[Collected data]
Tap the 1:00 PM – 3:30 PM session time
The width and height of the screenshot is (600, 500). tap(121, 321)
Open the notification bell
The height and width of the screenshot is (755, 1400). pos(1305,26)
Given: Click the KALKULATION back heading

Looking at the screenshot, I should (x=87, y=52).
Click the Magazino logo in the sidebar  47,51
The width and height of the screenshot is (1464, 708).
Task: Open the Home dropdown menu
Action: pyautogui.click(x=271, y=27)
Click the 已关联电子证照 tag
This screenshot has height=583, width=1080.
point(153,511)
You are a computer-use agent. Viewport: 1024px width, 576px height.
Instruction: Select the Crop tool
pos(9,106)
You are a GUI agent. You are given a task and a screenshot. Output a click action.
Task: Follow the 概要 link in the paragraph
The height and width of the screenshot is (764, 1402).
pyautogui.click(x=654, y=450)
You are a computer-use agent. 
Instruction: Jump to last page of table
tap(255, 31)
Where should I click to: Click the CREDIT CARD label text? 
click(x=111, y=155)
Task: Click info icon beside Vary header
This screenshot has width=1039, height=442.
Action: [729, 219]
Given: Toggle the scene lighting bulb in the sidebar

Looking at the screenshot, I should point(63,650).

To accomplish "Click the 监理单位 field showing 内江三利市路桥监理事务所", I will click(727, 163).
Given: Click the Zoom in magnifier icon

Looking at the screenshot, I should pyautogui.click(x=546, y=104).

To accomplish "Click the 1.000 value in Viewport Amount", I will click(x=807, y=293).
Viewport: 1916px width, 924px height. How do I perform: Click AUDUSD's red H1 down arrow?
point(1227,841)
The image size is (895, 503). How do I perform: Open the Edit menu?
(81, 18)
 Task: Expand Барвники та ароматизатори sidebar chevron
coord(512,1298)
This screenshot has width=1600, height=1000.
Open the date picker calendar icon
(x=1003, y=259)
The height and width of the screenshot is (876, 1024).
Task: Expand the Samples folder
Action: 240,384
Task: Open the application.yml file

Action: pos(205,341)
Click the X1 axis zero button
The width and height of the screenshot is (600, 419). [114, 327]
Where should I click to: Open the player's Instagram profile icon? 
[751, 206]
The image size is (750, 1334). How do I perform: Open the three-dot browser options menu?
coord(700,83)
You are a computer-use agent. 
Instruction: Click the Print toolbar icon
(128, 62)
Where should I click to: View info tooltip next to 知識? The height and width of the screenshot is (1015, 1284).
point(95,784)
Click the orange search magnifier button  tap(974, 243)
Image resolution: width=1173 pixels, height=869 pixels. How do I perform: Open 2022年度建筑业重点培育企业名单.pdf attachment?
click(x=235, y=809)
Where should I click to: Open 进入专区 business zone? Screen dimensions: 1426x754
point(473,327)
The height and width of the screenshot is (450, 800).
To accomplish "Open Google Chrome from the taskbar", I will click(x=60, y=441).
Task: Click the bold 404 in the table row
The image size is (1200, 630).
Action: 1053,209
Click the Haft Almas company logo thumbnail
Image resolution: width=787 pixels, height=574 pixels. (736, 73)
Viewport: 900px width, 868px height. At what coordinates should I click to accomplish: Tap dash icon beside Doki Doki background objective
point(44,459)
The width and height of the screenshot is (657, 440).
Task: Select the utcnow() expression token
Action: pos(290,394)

- [TASK]: Check the entries above for the word "agent" and copy every line where it turns up.

- [COMPLETED TASK]:
You are a computer-use agent. Viewport: 1024px width, 576px height.
You are a GUI agent. You are given a task and a screenshot. Output a click action.
You are a computer-use agent. 
You are a computer-use agent. 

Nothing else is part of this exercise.